I need to feel good about myself where I am. I have good qualities and I don't need a stupid pair of pants to constantly tell me how bad I am. I am not sure that I completely buy into the idea that you are who you are and you are should be completely happy or satisfied with that. I think there is a fine line between loving myself as a person (no matter your size) and embracing a size fueled by what I know is an unhealthy lifestyle. The truth is, my being significantly overweight is not good for my overall health - physical or emotional.
I admit buying a bigger size of pants was not a pleasant experience. I felt ashamed as I shopped. On the plus side (no pun intended), I didn't need to go up two sizes :) And even though I was embarrassed that I am even in this predicament, I knew immediately when I slid those pants on in the dressing room that I was doing the right thing. I need to be in a positive place to believe that I really can do the things I need to do to lose weight again and become healthier.
So far now I am pulling on my big girl pants and working to change my frame of mind so I can change the frame of my body.
In related news...
|Having non-buyer's remorse. I saw this tin sign at Hobby Lobby the other day and did not buy it...now I want it even more.|
In unrelated news...
On the same shopping trip when I didn't buy the above picture, I saw a couple of things that make me say "hmmm..."

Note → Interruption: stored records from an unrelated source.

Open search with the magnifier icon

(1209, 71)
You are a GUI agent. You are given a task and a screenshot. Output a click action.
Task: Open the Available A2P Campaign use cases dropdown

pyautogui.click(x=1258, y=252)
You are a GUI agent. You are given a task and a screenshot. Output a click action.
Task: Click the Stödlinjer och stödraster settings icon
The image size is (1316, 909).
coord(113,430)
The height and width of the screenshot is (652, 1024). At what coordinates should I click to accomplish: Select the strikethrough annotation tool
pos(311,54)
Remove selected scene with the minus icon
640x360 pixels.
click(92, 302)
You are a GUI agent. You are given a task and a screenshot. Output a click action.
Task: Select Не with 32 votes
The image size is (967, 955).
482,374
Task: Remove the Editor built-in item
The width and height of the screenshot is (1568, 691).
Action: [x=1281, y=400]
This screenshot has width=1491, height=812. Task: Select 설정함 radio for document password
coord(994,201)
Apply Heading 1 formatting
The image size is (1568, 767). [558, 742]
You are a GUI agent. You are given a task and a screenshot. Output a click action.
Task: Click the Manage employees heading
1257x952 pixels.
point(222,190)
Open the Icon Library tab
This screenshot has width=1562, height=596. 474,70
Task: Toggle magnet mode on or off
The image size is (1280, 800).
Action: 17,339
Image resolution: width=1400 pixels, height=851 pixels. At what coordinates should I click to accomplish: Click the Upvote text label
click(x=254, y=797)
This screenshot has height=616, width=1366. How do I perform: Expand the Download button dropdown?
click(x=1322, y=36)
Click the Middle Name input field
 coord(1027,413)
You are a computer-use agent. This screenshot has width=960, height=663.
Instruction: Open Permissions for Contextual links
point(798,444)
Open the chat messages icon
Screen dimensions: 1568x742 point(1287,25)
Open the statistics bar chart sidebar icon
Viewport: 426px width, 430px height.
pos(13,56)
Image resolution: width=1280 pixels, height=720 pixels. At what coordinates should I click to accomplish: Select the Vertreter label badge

Flannel fabric. I was looking for baby blanket flannel...probably not appropriate for my purpose. Which begs the question...for what purpose would it be appropriate?
And hand statues just creep me out. I guess the idea is that this "bowl" will hold your stuff. Yikes~
I am linking with Weigh In Wednesday today, although I am not reporting a loss/gain. I forgot where I was when I weighed last, so this is restart weigh-in for me. Next week...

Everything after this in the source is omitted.